We’ll code everything in PyTorch:

import numpy as np
import torch
import torch.nn as nn
import matplotlib.pyplot as plt

dtype  = torch.float64
device = 'cpu'
torch.set_default_dtype(dtype)

Initialization of parameters

The following are the boundary conditions, \(T(x=0) = T_L\) and \(T(x=L)=T_R\):

T_L = 900     # K
T_R = 300     # K

and the other numeric parameters for this problem:

h = 300       # W/(m^2K)
λ = 237       # W/(mK)
r = 0.01      # m
L = 0.5       # m
T_infty = 700 # K

As a shorthand, we’ll also already evaluate the constant coefficient from the right-hand-side of this ODE:

k = (2.0 * h) / (λ * r)

We also create a grid in the \(x\) direction for plotting the final solution:

n_points = 1000
x_grid_torch = torch.linspace(0.0, L, n_points, dtype=dtype, device=device).reshape(-1, 1)

(We use PyTorch’s linspace instead of Numpy’s linspace, because later we’ll be querying the PINN model using this grid.)

The baseline solution, \(T_b(x)\)

PINNs often use a neat trick to make the solution obey boundary conditions exactly.

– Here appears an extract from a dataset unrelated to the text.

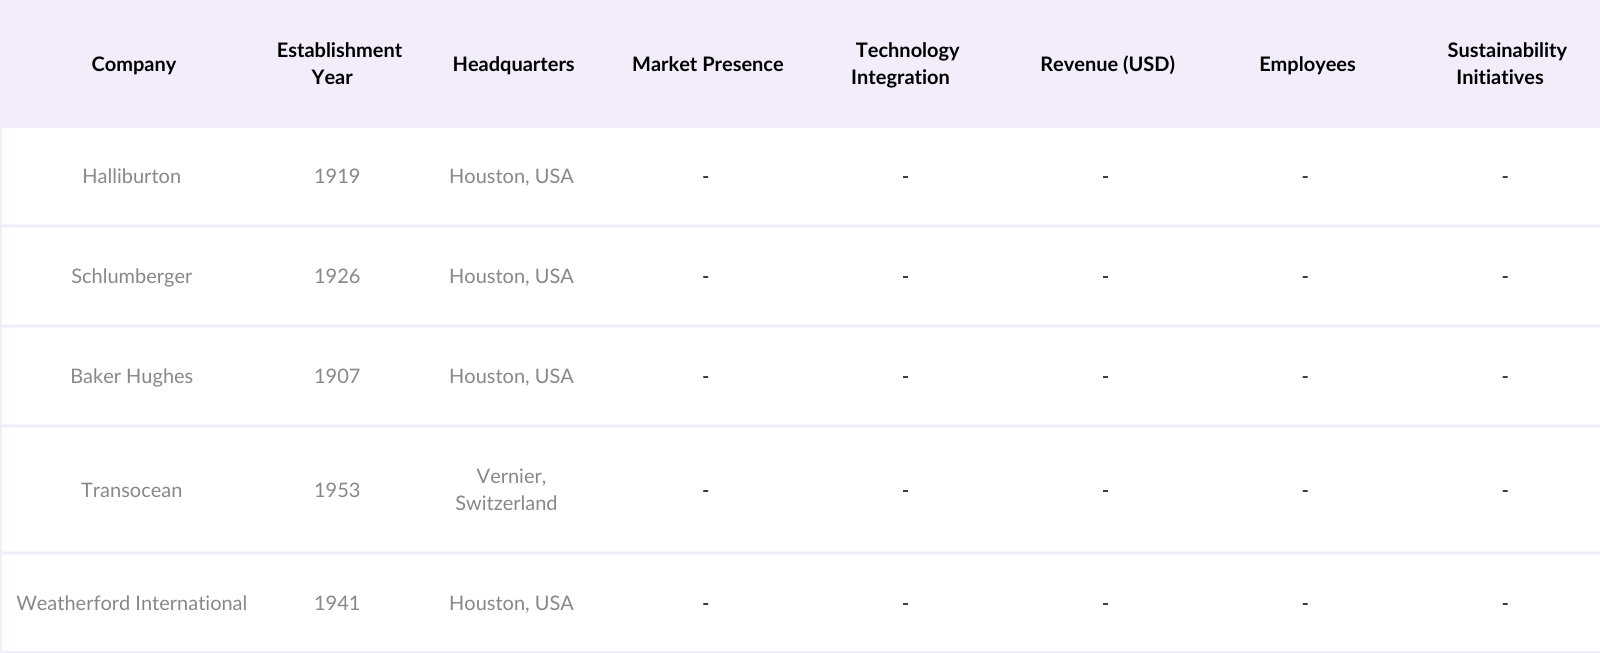1600x653 pixels.
Task: Click the Employees column header
Action: coord(1307,64)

We can do this by first creating a baseline linear function that simply passes through the two boundary conditions. We’ll call this baseline function \(T_b(x)\). Let’s code the baseline function that passes through \(T_L\) and \(T_R\) at the end points of our domain:

def baseline_solution(x):
    
    return T_L * (1.0 - x / L) + T_R * (x / L)

This is our baseline:

As you can see, it’s just a linear function but one that obeys our boundary conditions!

Next, the trained ANN will only approximate a correction, \(\mathcal{N}(x)\), to this baseline linear function and we will weight this correction with a multiplier \(x (L - x)\), so that at \(x = 0\) and \(x = L\) we enforce no correction added (we want to preserve the boundary conditions there exactly).

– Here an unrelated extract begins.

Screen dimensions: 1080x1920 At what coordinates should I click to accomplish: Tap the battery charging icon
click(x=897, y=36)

The final approximated solution that a PINN computes is a superposition of the two: the baseline linear function (which obeys boundary conditions at the end points of our domain) and the output of the ANN (with the multiplier which also preserves boundary conditions):

\(\tilde{T}(x) = T_b(x) + x \cdot (L - x) \cdot \mathcal{N}(x)\)

The ANN correction, \(\mathcal{N}(x)\)

Now you’re free to define whatever fancy ANN you’d like to serve as \(\mathcal{N}(x)\)!

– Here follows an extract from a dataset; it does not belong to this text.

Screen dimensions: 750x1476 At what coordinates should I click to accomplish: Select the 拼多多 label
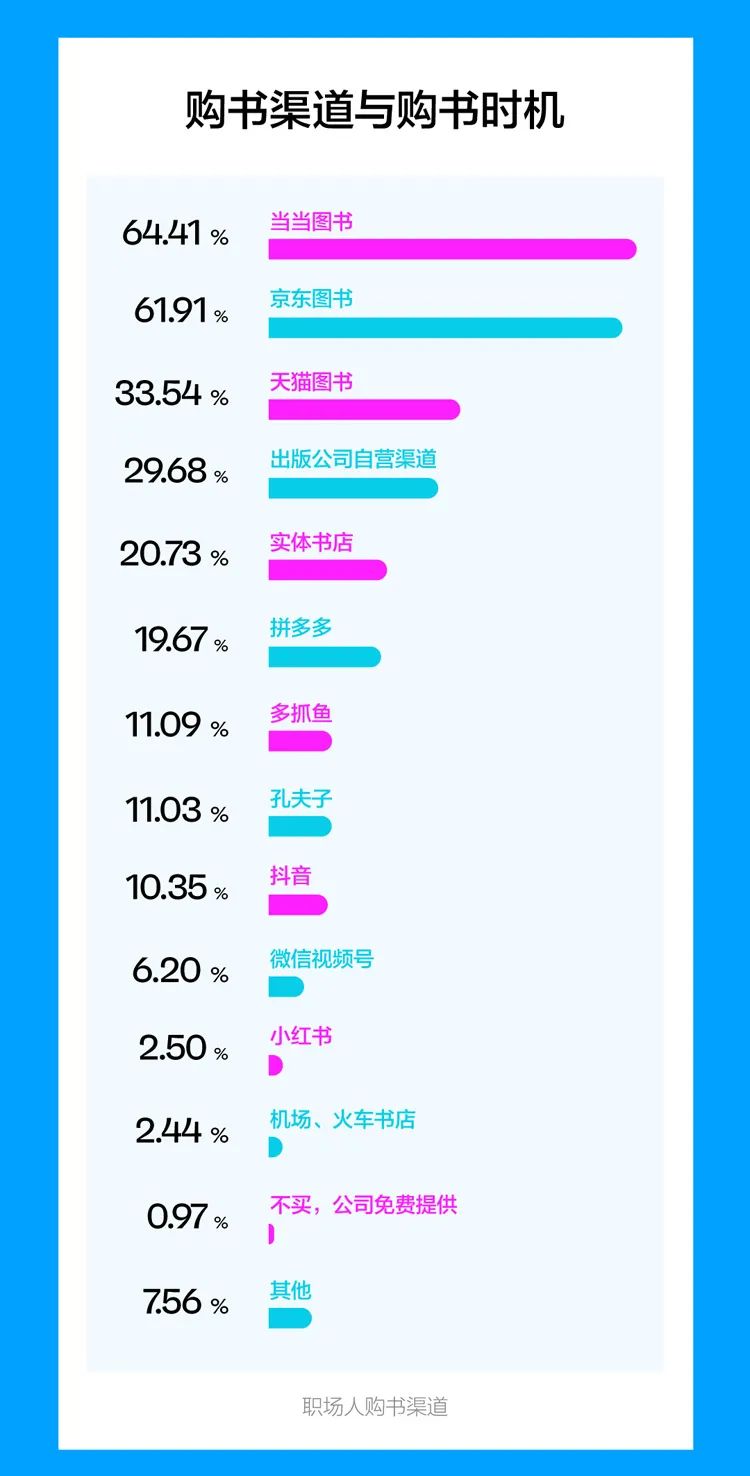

I made a network where the user can steer its depth and size of the hidden units. I use ReLU activations, which worked better for me in this example than hyperbolic tangents. Note that to define this ANN you use a standard way of subclassing nn.Module from PyTorch (your new class has to have its forward() function and all…).

class SolutionNetwork(nn.Module):
    
    def __init__(self, 
                 input_dimension=1, 
                 hidden_dimension=8, 
                 output_dimension=1, 
                 network_depth=4):
        
        super().__init__()
        
        layers = []

        # The first (input) layer:
        layers.append(nn.Linear(input_dimension, hidden_dimension))

        # Hidden layers:
        for _ in range(network_depth - 1):
            layers.append(nn.ReLU())
            layers.append(nn.Linear(hidden_dimension, hidden_dimension))

        # The final (output) layer:
        layers.append(nn.ReLU())
        layers.append(nn.Linear(hidden_dimension, output_dimension))

        # Define a sequential model:
        self.PDE_solution_net = nn.Sequential(*layers)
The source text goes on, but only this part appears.